9th European Beer and Health Symposium

Dr. Guido Camps

Dr. Guido Camps
Dr. Guido Camps

Dr. Guido Camps DVM is a researcher in the Sensory Science and Eating Behavior group at the Division of Human Nutrition at Wageningen University & Research. His research mainly focuses on using the MRI scanner to analyze brain responses and visualize digestion and gastric emptying. His goal is to relate these physical processes to subjective experiences. In simpler terms: he’s looking for the difference between being full and feeling full. He lectures in many courses and coordinates a course on frontiers in nutrition science and a course on quantifying yourself.

Outside of academia, he enjoys beekeeping, extreme baking and running a household filled with kids and animals.
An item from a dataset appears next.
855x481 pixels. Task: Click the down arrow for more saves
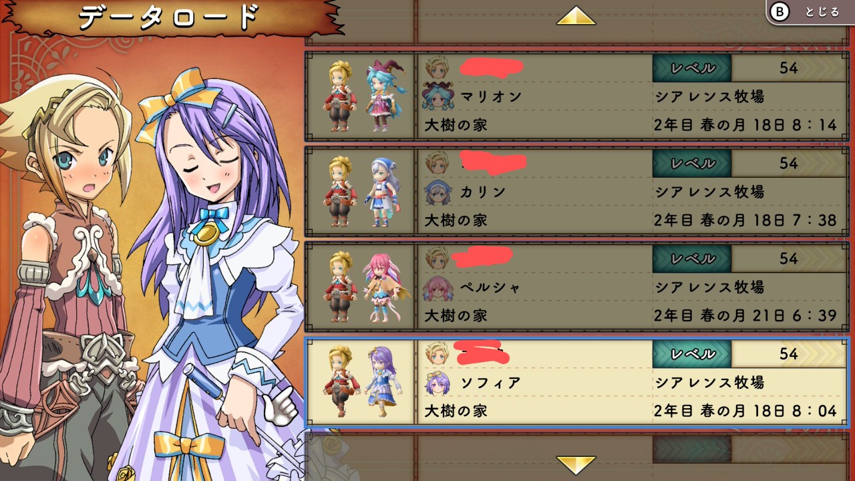tap(576, 465)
Beer, alcohol, gender and the stomach

Authors and affiliations: G. Camps1, C. de Graaf1, P.A.M. Smeets1,2
1Division of Human Nutrition, Wageningen University, Netherlands
2Image Sciences Institute, University Medical Center Utrecht, Netherlands

Experiment I

It could be that the flavor of beer constitutes a conditioned stimulus associated with alcohol reward. Therefore, it was investigated whether oral exposure to NA-beer with or without alcohol elicits similar brain responses in reward-related areas. Healthy men (n = 21) who were regular beer drinkers were scanned using functional MRI. Participants were exposed to word cues signaling delivery of a 10-mL sip of chilled beer or carbonated water (control) and subsequent sips of non-alcoholic beer with or without alcohol or water (control). This suggests that in regular consumers, beer flavor rather than the presence of alcohol is the main driver of the consumption experience.

Experiment II

CO2 in beverages can increase gastric volume, inducing a feeling of gastric discomfort (bloating). Women are more susceptible to this. This study sought to determine the subjective, gastric and neural correlates of bloating in men and women. 34 healthy normal-weight adults (17 women) participated in a randomized crossover study with 2 treatments: ingestion of 500 mL beer or soda over 20 min. Before and after consumption gastric content and brain activity were measured with MRI.
Changes in ratings did not differ between treatments or genders, except for an increase in nausea for women in the beer condition. Women had greater liquid volumes than men. TGV correlated positively with nausea and bloating but not fullness AUC. In conclusion, there are marked differences between the sexes in discomfort, gastric fluid retention and neural activation after consumption of carbonated drinks.